* ### String Manipulation Functions
  * Case Conversion - `lower`,  `upper`
  * Getting Length -  `length`
  * Extracting substrings - `substring`, `split`
  * Trimming - `trim`, `ltrim`, `rtrim`
  * Padding - `lpad`, `rpad`
  * Concatenating string - `concat`, `concat_ws`
* ### Date Manipulation Functions
  * Getting current date and time - `current_date`, `current_timestamp`
  * Date Arithmetic - `date_add`, `date_sub`, `datediff`, `months_between`, `add_months`, `next_day`
  * Beginning and Ending Date or Time - `last_day`, `trunc`, `date_trunc`
  * Formatting Date - `date_format`
  * Extracting Information - `dayofyear`, `dayofmonth`, `dayofweek`, `year`, `month`
* ### Aggregate Functions
  * `count`, `countDistinct`
  * `sum`, `avg`
  * `min`, `max`
* ### Other Functions
  * `CASE` and `WHEN`
  * `CAST` for type casting
  * Functions to manage special types such as `ARRAY`, `MAP`, `STRUCT` type columns
  * Many others

In [0]:
# DATE FUNCTIONS

# to_date(), to_timestamp() - converts strings to dates/timestamps
# Very convienient.

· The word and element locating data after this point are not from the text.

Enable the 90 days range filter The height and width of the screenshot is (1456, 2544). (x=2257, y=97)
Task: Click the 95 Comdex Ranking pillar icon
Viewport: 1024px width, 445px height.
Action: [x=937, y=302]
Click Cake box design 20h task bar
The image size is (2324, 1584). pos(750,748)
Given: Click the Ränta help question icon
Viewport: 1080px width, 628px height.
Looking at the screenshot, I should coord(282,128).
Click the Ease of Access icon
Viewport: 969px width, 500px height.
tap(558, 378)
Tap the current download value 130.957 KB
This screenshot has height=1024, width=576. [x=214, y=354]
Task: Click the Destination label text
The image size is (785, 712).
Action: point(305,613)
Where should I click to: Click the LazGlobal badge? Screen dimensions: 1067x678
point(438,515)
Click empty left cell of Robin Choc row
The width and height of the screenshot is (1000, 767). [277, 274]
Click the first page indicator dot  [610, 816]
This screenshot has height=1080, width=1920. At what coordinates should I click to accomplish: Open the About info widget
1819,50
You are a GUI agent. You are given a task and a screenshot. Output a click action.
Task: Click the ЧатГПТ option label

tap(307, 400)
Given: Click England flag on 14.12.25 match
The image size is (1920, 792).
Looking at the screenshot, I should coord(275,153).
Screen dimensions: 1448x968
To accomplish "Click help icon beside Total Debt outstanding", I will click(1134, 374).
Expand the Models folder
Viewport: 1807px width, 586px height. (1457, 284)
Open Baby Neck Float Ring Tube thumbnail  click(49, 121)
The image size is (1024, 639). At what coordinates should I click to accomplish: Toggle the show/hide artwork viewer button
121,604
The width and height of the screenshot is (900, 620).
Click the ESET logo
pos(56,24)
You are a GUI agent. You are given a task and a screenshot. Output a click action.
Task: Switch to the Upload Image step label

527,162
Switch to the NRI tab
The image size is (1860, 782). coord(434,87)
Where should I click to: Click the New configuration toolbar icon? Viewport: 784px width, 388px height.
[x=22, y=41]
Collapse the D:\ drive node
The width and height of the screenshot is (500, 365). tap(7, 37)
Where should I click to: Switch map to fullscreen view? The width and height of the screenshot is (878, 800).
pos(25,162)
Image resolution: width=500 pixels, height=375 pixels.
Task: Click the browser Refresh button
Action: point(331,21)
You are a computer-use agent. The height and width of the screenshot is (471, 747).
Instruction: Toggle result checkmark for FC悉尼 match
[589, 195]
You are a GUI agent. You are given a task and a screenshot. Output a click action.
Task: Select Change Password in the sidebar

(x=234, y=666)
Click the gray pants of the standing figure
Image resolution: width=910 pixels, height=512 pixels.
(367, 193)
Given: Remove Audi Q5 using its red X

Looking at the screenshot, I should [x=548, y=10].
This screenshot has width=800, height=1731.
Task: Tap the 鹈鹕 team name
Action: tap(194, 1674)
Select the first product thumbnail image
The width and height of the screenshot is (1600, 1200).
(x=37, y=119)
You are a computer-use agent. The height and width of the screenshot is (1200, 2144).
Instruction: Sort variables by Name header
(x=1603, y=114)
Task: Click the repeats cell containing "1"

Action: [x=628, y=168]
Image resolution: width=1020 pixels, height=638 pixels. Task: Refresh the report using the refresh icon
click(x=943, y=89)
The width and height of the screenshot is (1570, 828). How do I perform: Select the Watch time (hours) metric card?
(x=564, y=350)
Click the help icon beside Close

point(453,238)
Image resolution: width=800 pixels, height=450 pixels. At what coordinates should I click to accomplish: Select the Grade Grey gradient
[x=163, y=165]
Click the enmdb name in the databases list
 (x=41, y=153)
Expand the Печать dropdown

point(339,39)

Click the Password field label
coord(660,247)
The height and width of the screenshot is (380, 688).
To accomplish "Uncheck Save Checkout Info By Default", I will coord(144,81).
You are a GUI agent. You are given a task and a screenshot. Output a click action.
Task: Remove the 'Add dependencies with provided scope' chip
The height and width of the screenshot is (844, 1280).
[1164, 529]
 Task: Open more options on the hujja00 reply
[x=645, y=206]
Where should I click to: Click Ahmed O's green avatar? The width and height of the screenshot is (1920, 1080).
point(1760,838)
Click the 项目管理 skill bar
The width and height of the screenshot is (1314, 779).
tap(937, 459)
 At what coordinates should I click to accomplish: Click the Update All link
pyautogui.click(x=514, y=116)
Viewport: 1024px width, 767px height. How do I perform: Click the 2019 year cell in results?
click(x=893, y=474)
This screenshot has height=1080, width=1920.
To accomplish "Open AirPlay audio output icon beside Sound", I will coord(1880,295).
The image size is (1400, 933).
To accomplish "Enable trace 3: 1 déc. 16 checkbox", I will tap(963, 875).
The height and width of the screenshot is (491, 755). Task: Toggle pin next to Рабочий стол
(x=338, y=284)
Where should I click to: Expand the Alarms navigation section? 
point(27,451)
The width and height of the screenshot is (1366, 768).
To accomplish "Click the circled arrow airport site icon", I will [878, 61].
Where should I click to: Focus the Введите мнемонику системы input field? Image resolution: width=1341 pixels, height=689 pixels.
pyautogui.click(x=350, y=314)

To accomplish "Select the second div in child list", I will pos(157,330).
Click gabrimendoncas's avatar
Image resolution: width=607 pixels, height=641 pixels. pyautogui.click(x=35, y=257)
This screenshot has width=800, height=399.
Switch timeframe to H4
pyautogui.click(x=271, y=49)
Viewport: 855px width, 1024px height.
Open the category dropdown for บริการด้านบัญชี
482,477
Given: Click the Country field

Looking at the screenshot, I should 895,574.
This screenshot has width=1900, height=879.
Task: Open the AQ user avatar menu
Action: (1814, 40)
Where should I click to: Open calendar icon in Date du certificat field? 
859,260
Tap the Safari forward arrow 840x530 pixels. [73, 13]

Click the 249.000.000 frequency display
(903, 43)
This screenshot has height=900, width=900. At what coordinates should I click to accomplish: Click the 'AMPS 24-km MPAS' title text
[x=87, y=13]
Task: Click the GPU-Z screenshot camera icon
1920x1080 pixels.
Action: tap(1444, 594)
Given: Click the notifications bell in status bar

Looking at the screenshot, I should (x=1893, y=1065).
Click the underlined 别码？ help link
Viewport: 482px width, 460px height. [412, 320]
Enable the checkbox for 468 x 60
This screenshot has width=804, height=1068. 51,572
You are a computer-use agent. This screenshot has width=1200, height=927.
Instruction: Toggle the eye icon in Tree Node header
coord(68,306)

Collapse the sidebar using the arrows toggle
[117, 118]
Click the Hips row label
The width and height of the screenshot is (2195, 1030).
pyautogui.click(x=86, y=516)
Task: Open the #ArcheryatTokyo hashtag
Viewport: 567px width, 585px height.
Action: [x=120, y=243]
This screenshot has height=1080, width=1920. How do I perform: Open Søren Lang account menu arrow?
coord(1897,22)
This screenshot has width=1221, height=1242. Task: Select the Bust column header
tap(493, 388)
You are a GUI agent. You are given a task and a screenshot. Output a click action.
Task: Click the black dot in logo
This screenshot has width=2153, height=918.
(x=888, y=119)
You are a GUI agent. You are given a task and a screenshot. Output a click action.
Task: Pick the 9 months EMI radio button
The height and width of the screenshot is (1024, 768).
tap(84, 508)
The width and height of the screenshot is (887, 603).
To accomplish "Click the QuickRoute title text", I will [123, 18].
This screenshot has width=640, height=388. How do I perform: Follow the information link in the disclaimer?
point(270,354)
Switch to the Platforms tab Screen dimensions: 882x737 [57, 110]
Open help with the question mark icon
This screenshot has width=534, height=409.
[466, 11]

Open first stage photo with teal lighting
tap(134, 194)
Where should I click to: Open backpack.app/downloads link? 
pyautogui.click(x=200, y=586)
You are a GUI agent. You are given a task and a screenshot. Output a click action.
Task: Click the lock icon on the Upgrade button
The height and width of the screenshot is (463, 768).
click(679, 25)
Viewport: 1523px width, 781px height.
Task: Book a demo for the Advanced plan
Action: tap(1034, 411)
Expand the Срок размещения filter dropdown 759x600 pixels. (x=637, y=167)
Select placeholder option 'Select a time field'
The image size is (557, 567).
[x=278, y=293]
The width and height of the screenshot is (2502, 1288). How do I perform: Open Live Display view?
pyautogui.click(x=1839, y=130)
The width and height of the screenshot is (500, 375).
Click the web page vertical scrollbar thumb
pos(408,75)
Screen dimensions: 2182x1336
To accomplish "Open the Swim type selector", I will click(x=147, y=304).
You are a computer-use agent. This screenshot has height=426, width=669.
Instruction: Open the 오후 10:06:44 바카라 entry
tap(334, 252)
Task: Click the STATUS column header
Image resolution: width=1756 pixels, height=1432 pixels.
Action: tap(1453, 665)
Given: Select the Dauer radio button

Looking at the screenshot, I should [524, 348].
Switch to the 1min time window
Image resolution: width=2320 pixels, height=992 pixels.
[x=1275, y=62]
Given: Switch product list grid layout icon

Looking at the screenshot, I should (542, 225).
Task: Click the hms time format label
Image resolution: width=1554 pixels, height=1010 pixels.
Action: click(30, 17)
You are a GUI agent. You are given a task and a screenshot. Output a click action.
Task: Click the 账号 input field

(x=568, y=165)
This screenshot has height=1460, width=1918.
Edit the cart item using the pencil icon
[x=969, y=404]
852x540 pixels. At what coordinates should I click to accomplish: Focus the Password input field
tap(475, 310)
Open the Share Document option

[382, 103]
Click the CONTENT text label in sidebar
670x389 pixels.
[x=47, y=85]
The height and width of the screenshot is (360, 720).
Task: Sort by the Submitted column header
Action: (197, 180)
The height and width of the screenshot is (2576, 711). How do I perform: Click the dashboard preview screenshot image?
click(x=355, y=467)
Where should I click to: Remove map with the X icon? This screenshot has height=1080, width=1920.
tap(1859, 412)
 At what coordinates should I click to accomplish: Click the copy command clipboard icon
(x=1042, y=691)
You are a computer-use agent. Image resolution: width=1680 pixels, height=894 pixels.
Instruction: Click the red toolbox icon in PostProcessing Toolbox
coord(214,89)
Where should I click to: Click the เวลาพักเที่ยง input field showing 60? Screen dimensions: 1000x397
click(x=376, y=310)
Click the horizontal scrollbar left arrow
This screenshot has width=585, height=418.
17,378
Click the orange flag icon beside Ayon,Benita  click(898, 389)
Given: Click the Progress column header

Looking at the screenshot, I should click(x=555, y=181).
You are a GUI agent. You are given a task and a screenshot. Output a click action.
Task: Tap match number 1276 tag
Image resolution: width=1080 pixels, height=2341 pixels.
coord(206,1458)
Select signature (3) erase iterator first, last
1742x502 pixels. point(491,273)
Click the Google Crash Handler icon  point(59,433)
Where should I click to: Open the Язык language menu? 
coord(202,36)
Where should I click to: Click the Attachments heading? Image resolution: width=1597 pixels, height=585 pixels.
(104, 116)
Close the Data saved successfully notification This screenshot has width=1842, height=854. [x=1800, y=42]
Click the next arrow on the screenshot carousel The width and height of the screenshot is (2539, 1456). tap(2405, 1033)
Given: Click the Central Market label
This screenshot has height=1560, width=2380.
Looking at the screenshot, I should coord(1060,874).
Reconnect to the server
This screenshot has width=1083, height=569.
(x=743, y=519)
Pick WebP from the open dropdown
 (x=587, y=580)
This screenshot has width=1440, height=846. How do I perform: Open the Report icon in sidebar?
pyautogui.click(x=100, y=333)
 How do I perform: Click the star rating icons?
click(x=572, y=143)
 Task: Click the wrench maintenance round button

We can provide strings in almost any format.
df.select(to_date(lit('20250418'), 'yyyyMMdd').alias('to_date')).show()
df.select(to_timestamp(lit('20250418: 1940'), 'yyyyMMdd: HHmm').alias('to_timestamp')).show()


# date_format()
# Convienient way to change format of dates
datetimesDF \
    .withColumn("date_ym", date_format("date", "yyyy_MM")) \
    .withColumn("time_ym", date_format("time", "yyyyMM")) \
    .withColumn("date_dt", date_format("date", "yyyyMMdd::HHmmss")) \
    .withColumn("date_ts", date_format("time", "yyyyMMdd HH\mm-ss")) \
    .show(truncate=False)

In [0]:
# FILLING NULL VALUES

employeesDF.fillna(0.0).show()  # All floats
employeesDF.na.fill('Empty').show()  # All strings
employeesDF.na.fill('Empty', 'last_name').na.fill(0.0, 'salary').show()  # Specific strings and floats

In [0]:
# CASE/WHEN

employeesDF. \
    withColumn(
        'bonus', 
        expr("""
            CASE WHEN bonus IS NULL OR bonus = '' THEN 0
            ELSE bonus
            END
            """)
    ). \
    show()

employeesDF. \
    withColumn(
        'bonus',
        when((col('bonus').isNull()) | (col('bonus') == lit('')), 0).otherwise(col('bonus'))
    ). \
    show()

In [0]:
# DROPPING COLUMNS

orders.drop("order_status")

cols_to_drop = [col('order_id'), col('order_date')]
orders.drop(*cols_to_drop)


# DROPPING ROWS

orders.distinct()
orders.dropDuplicates(['order_date', 'order_customer_id'])

orders.na.drop(how='any', thresh=3, subset=['order_date', 'order_customer_id'])